→ Written instruction
Can you reproduce, unchanged and with nothing else added, the items from the line containing "Switch to the Overrides" through the line containing "point(131,29)", including both of those lines?

→ Exercise materials

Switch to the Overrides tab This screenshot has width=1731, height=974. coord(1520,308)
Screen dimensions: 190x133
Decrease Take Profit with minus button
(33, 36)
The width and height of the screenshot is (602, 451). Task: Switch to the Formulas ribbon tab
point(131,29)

--

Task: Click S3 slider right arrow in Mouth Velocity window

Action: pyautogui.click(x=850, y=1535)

→ Exercise solution
Switch to the Overrides tab This screenshot has width=1731, height=974. coord(1520,308)
Screen dimensions: 190x133
Decrease Take Profit with minus button
(33, 36)
The width and height of the screenshot is (602, 451). Task: Switch to the Formulas ribbon tab
point(131,29)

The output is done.